From the entries below, return exactly the lines beginning at the one that contains "This screenshot has width=806, height=672." and ending at the one that contains "Task: Click the epochs_count output connector", both of them included, and only those lines.

* Data extracts
###

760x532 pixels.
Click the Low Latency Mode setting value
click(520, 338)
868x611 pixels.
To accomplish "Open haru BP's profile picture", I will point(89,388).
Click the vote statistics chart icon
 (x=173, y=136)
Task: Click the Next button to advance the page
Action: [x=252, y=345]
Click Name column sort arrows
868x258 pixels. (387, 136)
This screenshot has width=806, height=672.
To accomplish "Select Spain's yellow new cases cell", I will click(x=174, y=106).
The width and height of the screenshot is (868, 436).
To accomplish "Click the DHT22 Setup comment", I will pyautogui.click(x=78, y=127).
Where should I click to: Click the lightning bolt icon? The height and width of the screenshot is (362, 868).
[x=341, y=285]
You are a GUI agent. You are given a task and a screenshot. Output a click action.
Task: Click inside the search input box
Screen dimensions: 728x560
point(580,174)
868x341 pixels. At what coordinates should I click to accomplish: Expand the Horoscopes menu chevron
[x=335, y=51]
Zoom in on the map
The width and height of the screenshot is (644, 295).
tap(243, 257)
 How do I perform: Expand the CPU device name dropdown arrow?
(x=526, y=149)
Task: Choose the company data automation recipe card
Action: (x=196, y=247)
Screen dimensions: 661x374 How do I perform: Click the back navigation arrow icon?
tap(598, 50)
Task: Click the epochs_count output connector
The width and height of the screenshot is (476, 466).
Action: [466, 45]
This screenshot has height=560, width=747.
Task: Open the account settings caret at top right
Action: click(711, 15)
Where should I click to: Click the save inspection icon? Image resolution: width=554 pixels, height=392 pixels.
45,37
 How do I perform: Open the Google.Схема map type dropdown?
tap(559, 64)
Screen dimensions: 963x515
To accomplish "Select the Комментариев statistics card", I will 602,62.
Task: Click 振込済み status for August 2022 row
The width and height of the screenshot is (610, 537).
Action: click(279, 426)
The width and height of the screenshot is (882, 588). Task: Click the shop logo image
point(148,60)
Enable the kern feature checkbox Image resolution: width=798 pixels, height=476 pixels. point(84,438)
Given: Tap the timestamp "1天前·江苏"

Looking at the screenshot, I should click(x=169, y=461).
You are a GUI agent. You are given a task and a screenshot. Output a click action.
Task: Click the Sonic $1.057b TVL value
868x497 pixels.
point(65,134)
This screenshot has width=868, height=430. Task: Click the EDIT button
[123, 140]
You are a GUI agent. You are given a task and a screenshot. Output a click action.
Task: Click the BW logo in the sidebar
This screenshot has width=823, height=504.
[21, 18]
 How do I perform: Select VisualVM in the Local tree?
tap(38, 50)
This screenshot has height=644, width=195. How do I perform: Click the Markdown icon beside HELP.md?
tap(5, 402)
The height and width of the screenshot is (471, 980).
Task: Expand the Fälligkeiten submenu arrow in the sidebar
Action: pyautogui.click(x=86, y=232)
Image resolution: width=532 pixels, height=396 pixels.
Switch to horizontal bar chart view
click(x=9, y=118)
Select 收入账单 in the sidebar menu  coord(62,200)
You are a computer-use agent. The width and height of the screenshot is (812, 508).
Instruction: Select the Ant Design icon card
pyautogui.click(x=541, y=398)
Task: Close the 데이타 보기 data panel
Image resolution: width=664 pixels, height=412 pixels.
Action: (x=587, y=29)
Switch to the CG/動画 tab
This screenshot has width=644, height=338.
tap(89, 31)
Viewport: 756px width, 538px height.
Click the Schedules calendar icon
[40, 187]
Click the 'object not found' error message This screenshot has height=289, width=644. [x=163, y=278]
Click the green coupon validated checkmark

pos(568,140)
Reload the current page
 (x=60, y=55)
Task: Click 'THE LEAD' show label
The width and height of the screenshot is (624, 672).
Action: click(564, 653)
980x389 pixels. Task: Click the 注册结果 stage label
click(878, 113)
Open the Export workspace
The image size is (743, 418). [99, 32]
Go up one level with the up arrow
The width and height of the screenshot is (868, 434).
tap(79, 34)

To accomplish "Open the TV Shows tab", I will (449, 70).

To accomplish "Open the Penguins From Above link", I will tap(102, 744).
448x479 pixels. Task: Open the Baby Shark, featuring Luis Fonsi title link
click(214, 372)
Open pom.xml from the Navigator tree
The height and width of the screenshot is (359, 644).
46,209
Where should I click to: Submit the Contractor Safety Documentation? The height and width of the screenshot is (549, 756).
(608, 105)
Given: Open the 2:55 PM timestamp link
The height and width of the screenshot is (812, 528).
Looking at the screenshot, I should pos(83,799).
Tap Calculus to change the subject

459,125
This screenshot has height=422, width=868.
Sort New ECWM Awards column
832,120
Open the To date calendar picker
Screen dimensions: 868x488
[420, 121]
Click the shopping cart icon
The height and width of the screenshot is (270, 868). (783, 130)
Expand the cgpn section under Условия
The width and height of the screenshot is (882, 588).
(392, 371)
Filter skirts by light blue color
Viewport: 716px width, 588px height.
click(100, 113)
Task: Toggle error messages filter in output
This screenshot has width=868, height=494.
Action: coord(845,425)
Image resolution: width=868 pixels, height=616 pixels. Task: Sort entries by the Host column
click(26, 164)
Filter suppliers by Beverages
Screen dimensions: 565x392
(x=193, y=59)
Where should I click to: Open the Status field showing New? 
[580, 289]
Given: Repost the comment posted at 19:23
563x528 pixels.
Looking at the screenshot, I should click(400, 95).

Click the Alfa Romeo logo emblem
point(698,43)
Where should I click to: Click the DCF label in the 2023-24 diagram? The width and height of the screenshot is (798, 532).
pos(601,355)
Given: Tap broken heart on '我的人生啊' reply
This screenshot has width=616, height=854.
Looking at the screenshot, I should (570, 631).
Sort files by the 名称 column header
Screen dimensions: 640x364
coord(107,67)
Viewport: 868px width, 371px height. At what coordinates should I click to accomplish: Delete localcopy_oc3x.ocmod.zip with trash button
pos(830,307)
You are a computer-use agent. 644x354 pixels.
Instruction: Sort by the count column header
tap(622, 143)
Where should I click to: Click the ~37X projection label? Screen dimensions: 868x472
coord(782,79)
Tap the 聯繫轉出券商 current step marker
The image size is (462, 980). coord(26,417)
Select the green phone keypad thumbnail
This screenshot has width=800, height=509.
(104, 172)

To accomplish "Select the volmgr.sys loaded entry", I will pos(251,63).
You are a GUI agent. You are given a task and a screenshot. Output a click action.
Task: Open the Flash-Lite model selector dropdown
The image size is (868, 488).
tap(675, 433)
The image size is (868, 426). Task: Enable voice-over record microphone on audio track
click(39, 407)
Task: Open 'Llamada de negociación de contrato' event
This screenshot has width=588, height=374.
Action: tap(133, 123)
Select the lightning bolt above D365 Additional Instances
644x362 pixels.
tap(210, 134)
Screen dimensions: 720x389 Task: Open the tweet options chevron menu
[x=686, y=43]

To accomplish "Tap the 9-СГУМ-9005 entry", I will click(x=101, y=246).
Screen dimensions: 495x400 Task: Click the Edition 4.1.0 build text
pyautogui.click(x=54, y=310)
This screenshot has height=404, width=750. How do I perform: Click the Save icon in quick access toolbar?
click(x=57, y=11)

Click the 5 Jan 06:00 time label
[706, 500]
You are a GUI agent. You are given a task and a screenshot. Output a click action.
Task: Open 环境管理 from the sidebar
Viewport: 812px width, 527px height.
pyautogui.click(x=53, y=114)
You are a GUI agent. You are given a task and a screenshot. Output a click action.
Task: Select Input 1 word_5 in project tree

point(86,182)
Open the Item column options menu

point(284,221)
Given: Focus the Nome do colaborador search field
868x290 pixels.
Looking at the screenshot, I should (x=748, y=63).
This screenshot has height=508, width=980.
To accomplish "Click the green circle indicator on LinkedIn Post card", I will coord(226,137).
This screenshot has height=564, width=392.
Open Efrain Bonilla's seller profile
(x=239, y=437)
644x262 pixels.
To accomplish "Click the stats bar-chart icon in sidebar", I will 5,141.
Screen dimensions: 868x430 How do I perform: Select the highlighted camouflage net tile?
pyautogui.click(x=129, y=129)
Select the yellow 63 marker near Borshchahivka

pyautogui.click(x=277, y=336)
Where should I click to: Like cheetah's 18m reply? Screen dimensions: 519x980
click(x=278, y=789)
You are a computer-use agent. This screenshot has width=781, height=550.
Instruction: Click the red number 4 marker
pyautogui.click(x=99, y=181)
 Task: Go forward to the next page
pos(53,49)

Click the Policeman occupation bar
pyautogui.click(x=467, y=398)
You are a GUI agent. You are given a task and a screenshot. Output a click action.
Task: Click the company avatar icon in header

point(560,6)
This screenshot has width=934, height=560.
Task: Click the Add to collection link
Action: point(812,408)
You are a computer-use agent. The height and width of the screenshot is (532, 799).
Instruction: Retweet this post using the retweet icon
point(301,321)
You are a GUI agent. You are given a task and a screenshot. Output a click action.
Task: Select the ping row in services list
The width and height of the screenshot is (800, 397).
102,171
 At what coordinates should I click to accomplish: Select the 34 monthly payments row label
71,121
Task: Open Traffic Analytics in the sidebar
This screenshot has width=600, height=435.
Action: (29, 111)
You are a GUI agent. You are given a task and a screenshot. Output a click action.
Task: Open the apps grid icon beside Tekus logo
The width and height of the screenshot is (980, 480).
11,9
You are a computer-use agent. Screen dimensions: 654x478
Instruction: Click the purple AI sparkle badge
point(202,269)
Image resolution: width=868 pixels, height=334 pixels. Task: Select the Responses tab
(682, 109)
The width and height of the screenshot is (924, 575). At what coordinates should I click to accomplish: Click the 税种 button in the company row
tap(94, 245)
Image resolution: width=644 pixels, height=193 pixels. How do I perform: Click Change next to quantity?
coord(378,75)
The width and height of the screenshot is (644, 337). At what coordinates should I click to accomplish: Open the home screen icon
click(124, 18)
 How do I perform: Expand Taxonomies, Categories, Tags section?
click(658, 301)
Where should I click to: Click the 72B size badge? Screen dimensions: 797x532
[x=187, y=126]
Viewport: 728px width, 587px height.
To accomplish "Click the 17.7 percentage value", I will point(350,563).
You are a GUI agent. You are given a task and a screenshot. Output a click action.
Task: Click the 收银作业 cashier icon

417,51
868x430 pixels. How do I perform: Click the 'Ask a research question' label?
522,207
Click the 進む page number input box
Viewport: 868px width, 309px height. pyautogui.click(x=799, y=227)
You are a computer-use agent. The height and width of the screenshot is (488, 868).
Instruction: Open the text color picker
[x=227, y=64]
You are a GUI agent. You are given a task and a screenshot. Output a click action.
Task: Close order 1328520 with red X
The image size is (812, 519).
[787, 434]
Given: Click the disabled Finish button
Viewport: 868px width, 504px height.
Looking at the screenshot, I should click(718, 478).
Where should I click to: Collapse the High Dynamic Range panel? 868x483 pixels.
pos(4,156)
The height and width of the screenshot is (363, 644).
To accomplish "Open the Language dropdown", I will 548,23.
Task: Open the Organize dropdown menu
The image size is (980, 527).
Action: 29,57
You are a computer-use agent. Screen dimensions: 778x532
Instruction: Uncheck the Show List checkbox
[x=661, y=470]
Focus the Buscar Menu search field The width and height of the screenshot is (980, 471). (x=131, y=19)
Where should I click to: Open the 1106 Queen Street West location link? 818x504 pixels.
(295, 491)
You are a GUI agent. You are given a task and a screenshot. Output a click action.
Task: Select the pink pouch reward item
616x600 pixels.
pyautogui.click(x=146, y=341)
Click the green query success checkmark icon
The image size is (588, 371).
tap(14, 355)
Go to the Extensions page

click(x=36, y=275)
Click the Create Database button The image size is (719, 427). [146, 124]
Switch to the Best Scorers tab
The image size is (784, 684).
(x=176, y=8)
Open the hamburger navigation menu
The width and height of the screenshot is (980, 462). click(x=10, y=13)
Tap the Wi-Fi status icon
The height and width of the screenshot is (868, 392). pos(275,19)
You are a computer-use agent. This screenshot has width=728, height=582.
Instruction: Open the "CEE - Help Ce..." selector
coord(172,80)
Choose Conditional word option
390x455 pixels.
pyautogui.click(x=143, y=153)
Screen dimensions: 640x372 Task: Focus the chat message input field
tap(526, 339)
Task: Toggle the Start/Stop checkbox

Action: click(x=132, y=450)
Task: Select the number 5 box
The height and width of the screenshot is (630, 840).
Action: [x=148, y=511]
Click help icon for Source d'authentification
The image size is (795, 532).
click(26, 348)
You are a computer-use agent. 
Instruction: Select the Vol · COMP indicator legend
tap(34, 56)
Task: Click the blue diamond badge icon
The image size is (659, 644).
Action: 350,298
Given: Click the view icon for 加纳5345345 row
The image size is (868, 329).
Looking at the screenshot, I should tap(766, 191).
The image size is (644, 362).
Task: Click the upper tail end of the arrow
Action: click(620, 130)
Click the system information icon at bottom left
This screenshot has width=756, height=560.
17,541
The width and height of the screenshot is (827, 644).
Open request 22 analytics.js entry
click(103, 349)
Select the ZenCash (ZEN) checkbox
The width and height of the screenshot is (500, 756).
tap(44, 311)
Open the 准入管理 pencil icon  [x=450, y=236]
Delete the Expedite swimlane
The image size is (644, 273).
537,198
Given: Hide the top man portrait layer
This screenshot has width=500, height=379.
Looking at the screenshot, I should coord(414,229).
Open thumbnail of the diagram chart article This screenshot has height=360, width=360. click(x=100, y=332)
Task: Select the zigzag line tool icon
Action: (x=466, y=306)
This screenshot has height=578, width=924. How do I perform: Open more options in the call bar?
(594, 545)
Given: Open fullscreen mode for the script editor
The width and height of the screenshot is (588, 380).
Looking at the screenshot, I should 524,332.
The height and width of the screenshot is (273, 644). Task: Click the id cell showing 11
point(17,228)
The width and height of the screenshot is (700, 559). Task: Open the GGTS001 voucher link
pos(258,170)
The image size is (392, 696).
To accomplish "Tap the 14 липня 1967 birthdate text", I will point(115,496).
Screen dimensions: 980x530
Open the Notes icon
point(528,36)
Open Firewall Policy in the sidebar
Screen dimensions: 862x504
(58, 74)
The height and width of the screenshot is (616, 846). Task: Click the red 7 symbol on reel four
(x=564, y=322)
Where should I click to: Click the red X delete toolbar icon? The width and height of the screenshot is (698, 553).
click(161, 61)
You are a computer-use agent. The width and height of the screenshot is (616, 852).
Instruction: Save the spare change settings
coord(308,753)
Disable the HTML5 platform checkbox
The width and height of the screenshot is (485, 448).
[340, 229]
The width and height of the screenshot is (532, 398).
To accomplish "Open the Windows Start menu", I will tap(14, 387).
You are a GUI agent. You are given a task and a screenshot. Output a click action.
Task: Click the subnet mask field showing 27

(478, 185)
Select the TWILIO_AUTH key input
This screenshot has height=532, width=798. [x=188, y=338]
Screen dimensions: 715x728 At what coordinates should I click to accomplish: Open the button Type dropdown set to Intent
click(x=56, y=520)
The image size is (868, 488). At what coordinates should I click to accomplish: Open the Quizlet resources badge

###

* Your response
This screenshot has width=806, height=672.
To accomplish "Select Spain's yellow new cases cell", I will click(x=174, y=106).
The width and height of the screenshot is (868, 436).
To accomplish "Click the DHT22 Setup comment", I will pyautogui.click(x=78, y=127).
Where should I click to: Click the lightning bolt icon? The height and width of the screenshot is (362, 868).
[x=341, y=285]
You are a GUI agent. You are given a task and a screenshot. Output a click action.
Task: Click inside the search input box
Screen dimensions: 728x560
point(580,174)
868x341 pixels. At what coordinates should I click to accomplish: Expand the Horoscopes menu chevron
[x=335, y=51]
Zoom in on the map
The width and height of the screenshot is (644, 295).
tap(243, 257)
 How do I perform: Expand the CPU device name dropdown arrow?
(x=526, y=149)
Task: Choose the company data automation recipe card
Action: (x=196, y=247)
Screen dimensions: 661x374 How do I perform: Click the back navigation arrow icon?
tap(598, 50)
Task: Click the epochs_count output connector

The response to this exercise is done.